(The problem): Could you copy every line of the records below word for word, leaving out the pictures?

=-=-=-=-=

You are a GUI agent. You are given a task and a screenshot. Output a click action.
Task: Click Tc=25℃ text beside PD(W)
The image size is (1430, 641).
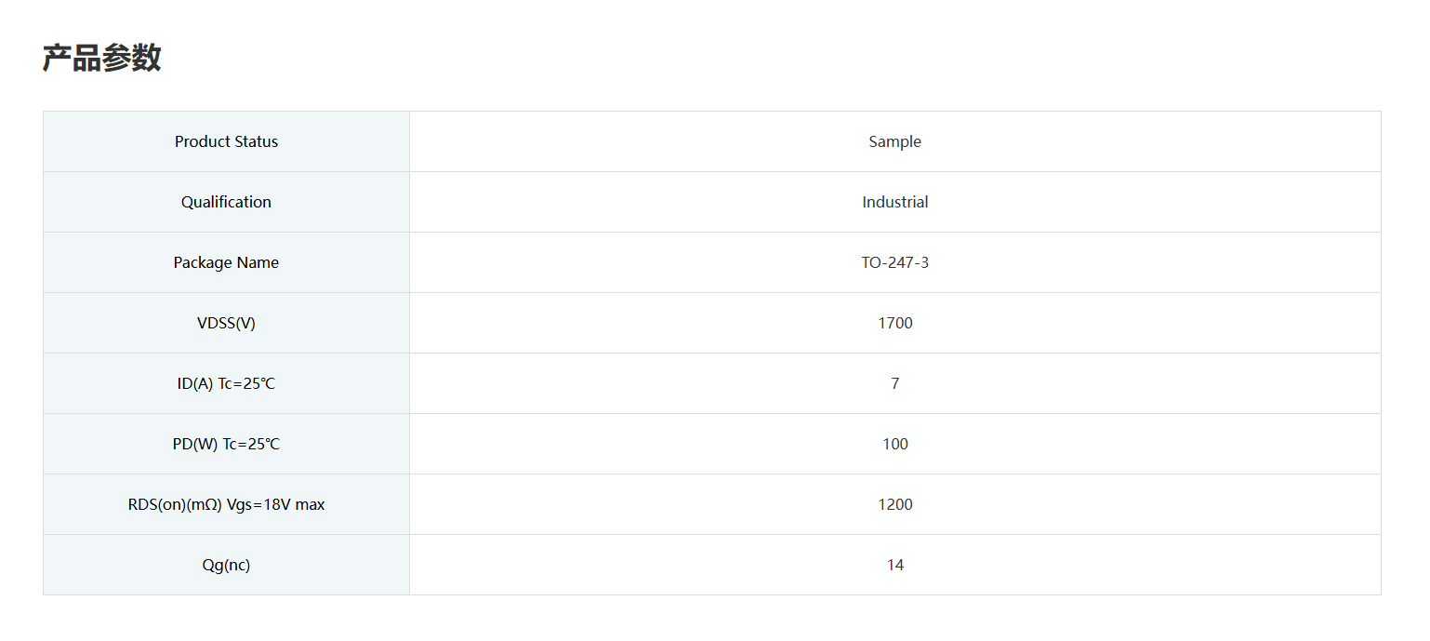pyautogui.click(x=251, y=444)
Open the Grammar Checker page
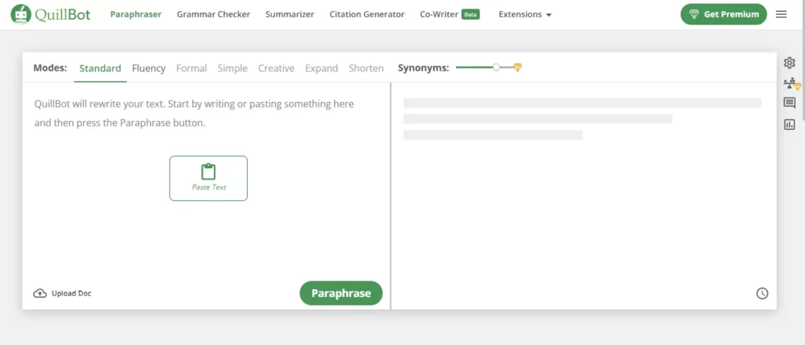This screenshot has width=805, height=345. [x=214, y=14]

=-=-=-=-=

(Written answer):
You are a GUI agent. You are given a task and a screenshot. Output a click action.
Task: Click Tc=25℃ text beside PD(W)
The image size is (1430, 641).
pyautogui.click(x=251, y=444)
Open the Grammar Checker page
This screenshot has width=805, height=345. [x=214, y=14]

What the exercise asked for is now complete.